Spatial Variations of Phytoplankton Biomass Controlled by River Plume Dynamics Over the Lower Changjiang Estuary and Adjacent Shelf Based on High-Resolution Observations

Phytoplankton biomass in estuarine and continental shelf regions are regulated and modified by physical processes, but these interactions have mostly been investigated at a scale of tens of kilometers, and the role of meso- to sub-mesoscale dynamical processes of freshwater plumes in regulating the spatial and temporal variations of algal biomass is largely unknown. To assess the importance of features at these scales, high-resolution (horizontal spacing < 1 km) cross-sectional profiles of hydrographic and biogeochemical variables were collected in the lower Changjiang Estuary and adjacent continental shelf with a towed, undulating vehicle equipped with sensors measuring fluorescence, turbidity and irradiance. Discrete stations were also occupied to allow for the characterization of nutrients. Multiple physical features at different scales regulated the spatial variation of phytoplankton biomass.
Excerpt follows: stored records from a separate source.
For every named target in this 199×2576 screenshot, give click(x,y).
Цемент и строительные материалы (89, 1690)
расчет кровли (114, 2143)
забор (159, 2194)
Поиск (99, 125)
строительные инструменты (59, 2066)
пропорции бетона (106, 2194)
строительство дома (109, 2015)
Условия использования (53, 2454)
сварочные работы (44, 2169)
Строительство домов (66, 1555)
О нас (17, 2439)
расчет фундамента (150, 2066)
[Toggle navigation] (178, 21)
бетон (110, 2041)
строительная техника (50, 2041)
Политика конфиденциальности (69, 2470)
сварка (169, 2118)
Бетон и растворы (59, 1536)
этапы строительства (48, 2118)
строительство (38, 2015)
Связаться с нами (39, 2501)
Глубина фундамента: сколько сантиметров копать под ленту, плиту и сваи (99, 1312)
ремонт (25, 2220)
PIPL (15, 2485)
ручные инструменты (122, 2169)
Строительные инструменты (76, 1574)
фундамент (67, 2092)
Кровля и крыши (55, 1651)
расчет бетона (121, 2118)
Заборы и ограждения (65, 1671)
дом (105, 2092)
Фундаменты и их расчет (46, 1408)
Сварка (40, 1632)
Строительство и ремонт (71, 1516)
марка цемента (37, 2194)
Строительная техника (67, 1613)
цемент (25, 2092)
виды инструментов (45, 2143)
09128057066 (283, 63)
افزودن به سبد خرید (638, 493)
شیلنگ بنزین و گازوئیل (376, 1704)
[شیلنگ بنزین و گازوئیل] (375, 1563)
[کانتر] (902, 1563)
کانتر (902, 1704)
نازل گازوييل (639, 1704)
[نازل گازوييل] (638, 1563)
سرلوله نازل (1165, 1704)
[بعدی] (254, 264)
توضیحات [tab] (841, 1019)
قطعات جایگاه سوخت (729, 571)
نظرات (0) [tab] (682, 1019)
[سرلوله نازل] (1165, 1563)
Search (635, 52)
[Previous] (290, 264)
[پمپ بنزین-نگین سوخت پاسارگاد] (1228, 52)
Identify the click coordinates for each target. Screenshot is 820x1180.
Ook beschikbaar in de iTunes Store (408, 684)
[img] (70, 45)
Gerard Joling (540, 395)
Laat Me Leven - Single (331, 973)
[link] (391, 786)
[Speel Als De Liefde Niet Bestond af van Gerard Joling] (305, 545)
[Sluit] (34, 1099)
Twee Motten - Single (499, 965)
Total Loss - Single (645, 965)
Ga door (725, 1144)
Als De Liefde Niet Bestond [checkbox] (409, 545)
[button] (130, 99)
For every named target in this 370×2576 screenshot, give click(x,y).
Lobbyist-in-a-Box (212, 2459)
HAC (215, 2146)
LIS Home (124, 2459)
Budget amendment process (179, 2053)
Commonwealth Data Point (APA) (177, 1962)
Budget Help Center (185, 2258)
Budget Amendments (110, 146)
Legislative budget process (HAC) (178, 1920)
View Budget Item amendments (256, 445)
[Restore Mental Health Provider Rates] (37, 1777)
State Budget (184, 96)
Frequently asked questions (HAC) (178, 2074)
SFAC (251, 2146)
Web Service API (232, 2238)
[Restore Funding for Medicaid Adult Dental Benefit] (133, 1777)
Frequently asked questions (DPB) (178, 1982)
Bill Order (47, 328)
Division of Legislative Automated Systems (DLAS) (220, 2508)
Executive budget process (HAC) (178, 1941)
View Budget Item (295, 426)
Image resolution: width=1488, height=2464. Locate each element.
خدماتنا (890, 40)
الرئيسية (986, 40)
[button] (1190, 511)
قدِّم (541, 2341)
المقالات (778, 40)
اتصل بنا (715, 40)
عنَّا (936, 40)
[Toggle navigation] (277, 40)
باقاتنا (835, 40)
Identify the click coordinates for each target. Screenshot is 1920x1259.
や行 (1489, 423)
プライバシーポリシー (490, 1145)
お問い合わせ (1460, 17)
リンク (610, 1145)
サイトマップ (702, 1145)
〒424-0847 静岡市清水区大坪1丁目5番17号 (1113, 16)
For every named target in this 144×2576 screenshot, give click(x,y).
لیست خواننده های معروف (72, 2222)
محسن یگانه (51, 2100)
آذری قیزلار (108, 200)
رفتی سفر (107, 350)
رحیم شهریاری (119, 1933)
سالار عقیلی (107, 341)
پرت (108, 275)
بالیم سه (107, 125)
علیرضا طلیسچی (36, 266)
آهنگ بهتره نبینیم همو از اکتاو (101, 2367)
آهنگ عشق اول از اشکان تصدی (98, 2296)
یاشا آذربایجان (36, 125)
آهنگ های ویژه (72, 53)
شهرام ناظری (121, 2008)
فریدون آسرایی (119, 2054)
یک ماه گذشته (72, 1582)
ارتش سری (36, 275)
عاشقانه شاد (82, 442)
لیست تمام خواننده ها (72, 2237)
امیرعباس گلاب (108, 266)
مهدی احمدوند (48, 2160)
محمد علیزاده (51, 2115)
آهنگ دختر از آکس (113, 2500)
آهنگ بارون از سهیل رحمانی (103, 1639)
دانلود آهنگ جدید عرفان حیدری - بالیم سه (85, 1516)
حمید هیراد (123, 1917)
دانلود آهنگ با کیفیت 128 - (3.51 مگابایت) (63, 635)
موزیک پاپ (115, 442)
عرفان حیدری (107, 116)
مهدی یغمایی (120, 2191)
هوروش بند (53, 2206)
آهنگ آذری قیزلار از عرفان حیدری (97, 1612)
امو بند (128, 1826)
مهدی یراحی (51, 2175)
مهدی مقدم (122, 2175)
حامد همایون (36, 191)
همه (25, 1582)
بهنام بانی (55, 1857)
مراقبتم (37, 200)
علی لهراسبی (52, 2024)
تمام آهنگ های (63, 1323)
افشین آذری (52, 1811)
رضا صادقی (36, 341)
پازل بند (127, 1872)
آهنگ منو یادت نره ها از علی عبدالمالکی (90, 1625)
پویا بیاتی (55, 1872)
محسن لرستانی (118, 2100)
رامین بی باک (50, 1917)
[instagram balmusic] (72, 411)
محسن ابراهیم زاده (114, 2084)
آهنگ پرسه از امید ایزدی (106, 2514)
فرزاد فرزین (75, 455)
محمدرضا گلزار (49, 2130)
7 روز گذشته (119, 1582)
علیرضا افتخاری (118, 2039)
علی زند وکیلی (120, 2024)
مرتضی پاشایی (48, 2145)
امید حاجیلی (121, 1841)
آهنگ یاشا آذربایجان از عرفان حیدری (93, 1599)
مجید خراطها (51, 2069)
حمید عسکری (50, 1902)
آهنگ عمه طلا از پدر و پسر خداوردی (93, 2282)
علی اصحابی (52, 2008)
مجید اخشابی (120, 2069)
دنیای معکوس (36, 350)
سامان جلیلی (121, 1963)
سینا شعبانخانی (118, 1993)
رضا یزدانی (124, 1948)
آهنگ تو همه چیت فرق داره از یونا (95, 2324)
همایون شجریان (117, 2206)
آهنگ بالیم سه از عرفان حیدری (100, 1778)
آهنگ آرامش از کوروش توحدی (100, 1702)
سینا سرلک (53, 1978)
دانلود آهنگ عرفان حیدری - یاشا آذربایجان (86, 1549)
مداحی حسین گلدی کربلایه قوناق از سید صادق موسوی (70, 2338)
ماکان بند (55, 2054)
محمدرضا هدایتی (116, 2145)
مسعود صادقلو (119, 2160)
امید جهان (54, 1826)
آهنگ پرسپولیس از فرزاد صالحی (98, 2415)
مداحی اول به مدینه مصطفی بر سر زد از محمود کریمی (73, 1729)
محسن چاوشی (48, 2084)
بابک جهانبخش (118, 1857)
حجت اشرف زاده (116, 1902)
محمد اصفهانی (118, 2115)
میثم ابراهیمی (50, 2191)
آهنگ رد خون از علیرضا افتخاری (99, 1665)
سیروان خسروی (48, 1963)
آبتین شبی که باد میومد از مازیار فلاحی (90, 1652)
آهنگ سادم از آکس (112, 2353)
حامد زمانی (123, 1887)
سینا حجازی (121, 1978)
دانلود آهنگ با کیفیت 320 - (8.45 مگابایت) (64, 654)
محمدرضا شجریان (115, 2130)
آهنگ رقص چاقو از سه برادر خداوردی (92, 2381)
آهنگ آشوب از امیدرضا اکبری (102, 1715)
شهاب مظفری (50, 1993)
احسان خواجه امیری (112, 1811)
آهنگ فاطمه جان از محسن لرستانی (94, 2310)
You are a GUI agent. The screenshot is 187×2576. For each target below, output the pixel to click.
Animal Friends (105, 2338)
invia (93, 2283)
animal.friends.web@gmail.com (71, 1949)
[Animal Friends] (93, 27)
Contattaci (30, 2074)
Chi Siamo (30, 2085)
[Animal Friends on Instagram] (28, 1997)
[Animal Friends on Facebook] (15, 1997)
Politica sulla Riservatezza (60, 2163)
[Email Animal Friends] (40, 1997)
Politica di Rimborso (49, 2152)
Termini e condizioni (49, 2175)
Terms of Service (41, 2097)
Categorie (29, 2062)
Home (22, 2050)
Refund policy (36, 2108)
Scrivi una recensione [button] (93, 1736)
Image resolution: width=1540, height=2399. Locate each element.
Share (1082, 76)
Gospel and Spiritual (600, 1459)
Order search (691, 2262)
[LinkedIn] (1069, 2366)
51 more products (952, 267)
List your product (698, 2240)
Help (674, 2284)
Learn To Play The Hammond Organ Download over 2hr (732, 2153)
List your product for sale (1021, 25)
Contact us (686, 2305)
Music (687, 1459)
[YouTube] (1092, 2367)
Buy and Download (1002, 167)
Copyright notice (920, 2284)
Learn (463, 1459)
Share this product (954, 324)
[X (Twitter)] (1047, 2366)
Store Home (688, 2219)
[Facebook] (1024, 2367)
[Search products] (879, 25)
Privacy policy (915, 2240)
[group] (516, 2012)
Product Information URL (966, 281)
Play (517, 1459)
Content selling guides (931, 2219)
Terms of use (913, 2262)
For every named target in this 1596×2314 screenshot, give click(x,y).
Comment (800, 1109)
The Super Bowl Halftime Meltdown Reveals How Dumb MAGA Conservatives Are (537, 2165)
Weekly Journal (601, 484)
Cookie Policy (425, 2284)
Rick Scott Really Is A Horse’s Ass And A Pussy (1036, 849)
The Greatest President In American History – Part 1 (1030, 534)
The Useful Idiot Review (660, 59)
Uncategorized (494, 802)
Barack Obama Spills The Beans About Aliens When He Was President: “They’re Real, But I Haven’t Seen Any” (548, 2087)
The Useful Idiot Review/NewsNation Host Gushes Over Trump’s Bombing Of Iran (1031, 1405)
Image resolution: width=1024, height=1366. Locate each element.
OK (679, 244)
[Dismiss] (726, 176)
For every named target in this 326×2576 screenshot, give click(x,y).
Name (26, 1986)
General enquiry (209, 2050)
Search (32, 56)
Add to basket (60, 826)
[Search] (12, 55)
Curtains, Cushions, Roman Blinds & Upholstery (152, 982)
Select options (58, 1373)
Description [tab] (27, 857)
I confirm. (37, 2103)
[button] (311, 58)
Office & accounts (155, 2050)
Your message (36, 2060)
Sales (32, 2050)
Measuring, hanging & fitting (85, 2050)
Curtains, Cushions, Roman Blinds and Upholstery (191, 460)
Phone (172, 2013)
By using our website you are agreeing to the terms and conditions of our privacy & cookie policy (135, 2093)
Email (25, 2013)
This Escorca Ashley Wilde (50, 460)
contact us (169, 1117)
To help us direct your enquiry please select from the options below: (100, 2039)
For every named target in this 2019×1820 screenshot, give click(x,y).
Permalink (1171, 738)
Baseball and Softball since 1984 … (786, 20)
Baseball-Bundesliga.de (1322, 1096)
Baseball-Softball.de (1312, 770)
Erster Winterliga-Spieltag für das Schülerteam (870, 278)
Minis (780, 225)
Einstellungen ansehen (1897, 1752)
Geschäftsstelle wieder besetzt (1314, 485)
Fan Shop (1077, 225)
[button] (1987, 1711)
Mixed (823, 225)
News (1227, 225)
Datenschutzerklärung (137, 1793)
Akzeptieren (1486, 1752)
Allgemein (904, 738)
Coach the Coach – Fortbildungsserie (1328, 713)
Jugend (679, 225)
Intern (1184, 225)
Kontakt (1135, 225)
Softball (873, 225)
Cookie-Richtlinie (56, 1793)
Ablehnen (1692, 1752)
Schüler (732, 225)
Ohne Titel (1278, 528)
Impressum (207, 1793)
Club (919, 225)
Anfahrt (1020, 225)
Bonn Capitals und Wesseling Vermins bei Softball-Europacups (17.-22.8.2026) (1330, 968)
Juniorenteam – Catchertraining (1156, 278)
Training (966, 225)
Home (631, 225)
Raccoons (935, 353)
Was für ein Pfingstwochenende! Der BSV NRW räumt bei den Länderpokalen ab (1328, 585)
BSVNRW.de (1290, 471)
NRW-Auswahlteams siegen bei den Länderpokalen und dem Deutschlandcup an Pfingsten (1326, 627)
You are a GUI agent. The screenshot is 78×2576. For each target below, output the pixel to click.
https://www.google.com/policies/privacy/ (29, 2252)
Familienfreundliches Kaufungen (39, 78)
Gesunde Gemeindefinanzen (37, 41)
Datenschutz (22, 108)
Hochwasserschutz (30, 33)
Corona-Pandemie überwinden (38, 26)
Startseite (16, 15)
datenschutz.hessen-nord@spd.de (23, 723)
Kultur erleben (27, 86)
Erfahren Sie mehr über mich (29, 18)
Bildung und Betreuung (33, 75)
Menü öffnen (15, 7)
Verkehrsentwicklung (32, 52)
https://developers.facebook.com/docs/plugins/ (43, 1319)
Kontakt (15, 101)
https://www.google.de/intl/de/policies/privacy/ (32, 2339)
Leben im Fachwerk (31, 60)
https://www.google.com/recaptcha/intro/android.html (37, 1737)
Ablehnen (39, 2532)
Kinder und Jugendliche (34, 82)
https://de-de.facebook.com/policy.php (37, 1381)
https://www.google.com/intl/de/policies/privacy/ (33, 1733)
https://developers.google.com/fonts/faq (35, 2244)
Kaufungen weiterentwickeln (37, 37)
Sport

Phytoplankton biomass was initialized by an improved irradiance field driven by reduced turbidity together with a rapid development of subsurface stratification at the main plume front (isohaline of 23) downstream from the turbidity maximum zone. Phytoplankton blooms did not occur until outcrops located within the main front that were characterized by surface convergence and downwelling, which contributed to large algal biomass by mass trapping and enhanced light penetration. Wave-like features were detected seaward of the main front, coinciding with deacceleration of currents, indicating that they are front-released internal waves that increase algal retention time. This study revealed the critical role of smallscale processes near the plume front in triggering phytoplankton blooms under the large-scale context of improved light conditions, coastal upwelling and nutrient additions from intruding oceanic waters.